**TASK BRIEF:** Using the entries that follow, write out the line containing "Instruction: Click the crossed-out", the line containing "Task: Click the order number input field", and every line between them, exactly and nothing else.

(LISTED RECORDS)

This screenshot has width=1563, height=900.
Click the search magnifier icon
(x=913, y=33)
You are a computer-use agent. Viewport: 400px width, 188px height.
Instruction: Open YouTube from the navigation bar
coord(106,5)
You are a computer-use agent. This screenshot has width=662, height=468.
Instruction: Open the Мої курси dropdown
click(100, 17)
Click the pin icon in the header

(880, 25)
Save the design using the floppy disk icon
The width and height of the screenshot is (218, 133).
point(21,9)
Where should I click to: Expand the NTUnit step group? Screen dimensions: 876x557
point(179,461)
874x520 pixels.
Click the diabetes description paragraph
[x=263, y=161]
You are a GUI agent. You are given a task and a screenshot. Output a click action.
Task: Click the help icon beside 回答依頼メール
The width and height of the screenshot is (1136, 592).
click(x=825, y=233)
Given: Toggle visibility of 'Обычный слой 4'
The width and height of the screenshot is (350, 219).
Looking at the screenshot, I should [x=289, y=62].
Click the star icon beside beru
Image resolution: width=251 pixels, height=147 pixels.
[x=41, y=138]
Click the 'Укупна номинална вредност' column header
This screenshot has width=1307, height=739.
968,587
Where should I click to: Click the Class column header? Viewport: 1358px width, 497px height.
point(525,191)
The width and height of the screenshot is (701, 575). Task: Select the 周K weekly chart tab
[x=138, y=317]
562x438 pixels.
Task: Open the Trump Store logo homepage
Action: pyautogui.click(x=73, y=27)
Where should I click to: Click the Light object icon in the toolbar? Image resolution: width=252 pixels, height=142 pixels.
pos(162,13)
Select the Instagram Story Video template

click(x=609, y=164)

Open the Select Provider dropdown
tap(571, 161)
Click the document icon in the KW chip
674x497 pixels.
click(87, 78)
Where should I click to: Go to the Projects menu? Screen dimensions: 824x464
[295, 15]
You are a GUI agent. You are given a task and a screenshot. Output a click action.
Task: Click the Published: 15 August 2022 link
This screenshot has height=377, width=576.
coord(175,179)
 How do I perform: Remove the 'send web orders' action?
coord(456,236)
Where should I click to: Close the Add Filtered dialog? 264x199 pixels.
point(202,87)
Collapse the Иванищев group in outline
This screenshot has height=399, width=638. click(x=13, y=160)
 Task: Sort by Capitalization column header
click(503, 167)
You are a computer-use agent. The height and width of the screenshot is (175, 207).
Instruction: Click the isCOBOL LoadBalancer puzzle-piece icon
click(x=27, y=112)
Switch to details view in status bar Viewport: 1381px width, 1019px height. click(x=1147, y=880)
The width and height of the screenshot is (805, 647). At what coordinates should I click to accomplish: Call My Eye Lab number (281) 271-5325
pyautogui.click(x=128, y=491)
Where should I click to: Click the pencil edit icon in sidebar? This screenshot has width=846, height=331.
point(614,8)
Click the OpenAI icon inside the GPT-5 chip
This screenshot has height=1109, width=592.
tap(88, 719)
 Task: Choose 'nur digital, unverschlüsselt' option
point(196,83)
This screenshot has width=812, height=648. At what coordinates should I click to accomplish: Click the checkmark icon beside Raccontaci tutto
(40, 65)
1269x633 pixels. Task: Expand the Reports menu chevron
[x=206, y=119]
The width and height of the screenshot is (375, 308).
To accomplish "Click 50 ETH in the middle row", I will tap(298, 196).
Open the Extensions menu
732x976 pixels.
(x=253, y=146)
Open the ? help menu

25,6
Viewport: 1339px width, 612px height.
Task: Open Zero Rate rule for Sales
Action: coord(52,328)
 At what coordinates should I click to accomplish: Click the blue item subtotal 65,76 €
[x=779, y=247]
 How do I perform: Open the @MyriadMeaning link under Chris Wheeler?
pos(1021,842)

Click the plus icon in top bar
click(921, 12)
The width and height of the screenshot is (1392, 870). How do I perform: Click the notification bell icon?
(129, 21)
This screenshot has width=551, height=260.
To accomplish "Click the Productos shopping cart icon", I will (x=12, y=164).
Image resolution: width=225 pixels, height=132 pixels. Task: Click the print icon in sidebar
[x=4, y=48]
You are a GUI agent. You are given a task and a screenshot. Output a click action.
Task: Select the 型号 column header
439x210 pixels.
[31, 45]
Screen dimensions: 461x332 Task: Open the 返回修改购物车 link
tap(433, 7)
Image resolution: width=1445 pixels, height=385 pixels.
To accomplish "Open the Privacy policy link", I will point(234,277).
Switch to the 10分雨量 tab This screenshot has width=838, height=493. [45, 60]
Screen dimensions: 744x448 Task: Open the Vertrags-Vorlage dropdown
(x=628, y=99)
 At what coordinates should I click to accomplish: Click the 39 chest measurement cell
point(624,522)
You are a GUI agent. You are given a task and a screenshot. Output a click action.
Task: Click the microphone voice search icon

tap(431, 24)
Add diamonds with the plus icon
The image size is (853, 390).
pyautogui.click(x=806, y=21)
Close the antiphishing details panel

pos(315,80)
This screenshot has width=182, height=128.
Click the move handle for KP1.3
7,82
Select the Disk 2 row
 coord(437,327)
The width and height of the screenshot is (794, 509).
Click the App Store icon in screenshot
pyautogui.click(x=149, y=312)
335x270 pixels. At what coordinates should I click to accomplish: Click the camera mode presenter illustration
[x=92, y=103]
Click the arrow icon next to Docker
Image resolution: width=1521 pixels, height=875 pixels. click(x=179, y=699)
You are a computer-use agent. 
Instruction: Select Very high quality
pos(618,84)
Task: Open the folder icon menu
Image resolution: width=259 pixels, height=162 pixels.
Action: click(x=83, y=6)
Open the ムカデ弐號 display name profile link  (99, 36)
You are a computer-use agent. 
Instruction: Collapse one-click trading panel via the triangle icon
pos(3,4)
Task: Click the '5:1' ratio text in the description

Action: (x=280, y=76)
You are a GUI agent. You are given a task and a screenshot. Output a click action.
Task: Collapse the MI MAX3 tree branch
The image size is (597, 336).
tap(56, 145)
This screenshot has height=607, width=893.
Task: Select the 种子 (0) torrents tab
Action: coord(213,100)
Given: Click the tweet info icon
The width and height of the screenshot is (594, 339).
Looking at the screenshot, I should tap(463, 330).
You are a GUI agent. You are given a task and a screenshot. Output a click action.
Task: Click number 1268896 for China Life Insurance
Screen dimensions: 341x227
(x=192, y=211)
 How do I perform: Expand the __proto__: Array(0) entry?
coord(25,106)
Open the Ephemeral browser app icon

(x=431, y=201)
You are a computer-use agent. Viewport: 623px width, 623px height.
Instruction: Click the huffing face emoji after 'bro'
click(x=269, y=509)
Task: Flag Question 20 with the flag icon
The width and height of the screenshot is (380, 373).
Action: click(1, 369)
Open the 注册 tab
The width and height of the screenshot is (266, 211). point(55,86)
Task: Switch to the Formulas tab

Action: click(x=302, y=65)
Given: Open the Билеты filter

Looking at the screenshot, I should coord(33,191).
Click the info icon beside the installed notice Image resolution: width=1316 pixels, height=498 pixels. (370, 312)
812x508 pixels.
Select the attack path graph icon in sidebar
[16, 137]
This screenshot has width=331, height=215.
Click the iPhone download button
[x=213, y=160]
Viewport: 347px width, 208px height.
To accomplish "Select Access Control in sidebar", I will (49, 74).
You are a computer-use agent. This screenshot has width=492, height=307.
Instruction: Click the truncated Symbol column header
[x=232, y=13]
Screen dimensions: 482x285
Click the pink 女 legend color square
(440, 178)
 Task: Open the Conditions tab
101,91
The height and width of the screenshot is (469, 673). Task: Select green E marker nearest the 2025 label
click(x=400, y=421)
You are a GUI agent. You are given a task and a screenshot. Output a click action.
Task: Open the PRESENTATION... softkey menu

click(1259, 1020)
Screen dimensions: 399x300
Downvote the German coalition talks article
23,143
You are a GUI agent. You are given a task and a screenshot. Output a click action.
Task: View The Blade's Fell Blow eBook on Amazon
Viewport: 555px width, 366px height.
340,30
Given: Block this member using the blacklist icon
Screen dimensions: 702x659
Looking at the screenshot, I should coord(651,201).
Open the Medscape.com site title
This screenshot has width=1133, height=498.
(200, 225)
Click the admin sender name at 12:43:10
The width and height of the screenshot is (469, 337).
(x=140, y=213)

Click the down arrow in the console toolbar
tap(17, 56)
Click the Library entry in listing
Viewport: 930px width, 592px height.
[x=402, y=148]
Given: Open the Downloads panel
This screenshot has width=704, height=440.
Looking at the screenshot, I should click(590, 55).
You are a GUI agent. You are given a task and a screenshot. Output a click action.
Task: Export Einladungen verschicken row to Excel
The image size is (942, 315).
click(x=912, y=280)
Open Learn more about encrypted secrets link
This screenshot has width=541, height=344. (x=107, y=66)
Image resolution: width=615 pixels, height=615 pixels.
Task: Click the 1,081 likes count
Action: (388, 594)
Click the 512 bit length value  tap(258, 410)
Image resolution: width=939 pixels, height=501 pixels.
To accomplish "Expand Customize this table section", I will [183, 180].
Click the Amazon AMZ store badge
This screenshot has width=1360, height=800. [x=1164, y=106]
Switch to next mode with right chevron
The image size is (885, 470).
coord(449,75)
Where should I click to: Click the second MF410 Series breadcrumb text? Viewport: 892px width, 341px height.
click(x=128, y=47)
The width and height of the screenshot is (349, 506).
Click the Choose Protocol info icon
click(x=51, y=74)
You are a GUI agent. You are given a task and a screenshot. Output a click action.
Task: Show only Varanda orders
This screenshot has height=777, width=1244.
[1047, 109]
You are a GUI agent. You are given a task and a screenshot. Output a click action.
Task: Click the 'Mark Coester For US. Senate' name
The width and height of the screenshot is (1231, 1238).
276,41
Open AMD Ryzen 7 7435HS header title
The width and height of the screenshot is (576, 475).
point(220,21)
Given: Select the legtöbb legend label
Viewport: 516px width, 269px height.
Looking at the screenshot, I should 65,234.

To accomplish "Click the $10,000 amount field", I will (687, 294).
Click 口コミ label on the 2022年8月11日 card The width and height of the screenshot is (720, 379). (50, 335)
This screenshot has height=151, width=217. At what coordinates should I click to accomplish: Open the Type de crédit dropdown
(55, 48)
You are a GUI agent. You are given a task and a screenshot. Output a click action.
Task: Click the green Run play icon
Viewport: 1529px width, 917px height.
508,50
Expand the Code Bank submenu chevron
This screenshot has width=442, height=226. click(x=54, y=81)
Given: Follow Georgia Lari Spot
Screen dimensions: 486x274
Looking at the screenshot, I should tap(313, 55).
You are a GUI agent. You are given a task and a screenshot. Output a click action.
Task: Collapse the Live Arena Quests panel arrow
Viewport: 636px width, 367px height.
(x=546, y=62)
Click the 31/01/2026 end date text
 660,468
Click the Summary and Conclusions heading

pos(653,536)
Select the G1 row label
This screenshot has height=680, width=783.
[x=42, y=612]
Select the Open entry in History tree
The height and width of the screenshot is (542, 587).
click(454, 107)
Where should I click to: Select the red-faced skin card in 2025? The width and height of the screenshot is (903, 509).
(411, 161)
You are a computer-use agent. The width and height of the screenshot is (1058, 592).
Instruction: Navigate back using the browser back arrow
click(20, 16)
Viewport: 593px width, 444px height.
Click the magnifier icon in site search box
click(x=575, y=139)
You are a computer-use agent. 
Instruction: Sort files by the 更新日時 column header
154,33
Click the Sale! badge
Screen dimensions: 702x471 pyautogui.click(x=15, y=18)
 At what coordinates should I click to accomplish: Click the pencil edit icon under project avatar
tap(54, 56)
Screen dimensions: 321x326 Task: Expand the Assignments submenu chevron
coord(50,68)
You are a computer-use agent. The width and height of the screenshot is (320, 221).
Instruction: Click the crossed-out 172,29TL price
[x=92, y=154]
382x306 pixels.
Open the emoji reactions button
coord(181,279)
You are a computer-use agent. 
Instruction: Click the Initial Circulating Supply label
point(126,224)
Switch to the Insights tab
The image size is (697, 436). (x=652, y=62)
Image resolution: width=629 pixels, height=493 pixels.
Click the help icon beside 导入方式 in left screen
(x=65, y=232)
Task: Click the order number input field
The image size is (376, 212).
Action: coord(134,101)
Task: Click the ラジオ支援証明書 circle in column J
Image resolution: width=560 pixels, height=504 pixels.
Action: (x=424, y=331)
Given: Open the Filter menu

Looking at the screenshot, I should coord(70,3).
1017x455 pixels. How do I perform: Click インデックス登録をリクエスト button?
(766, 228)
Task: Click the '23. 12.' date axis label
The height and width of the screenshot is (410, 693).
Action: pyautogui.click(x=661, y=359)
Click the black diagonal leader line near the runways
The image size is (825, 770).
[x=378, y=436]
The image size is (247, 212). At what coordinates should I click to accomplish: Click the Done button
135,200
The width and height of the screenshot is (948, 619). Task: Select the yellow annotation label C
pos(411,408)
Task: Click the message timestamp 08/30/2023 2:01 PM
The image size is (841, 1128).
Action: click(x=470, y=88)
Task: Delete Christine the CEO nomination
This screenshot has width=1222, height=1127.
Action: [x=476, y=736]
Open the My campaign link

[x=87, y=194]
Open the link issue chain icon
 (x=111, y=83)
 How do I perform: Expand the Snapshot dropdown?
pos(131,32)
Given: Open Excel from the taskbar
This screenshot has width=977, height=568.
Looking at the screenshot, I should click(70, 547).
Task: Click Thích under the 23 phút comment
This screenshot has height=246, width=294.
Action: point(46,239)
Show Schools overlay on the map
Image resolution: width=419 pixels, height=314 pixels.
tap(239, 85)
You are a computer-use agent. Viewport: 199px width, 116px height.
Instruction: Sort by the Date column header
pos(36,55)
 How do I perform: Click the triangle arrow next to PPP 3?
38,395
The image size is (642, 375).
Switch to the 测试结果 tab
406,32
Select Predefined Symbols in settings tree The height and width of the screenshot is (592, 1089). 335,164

(End LISTED RECORDS)

**SOLUTION TO THE PROBLEM:**
Instruction: Click the crossed-out 172,29TL price
[x=92, y=154]
382x306 pixels.
Open the emoji reactions button
coord(181,279)
You are a computer-use agent. 
Instruction: Click the Initial Circulating Supply label
point(126,224)
Switch to the Insights tab
The image size is (697, 436). (x=652, y=62)
Image resolution: width=629 pixels, height=493 pixels.
Click the help icon beside 导入方式 in left screen
(x=65, y=232)
Task: Click the order number input field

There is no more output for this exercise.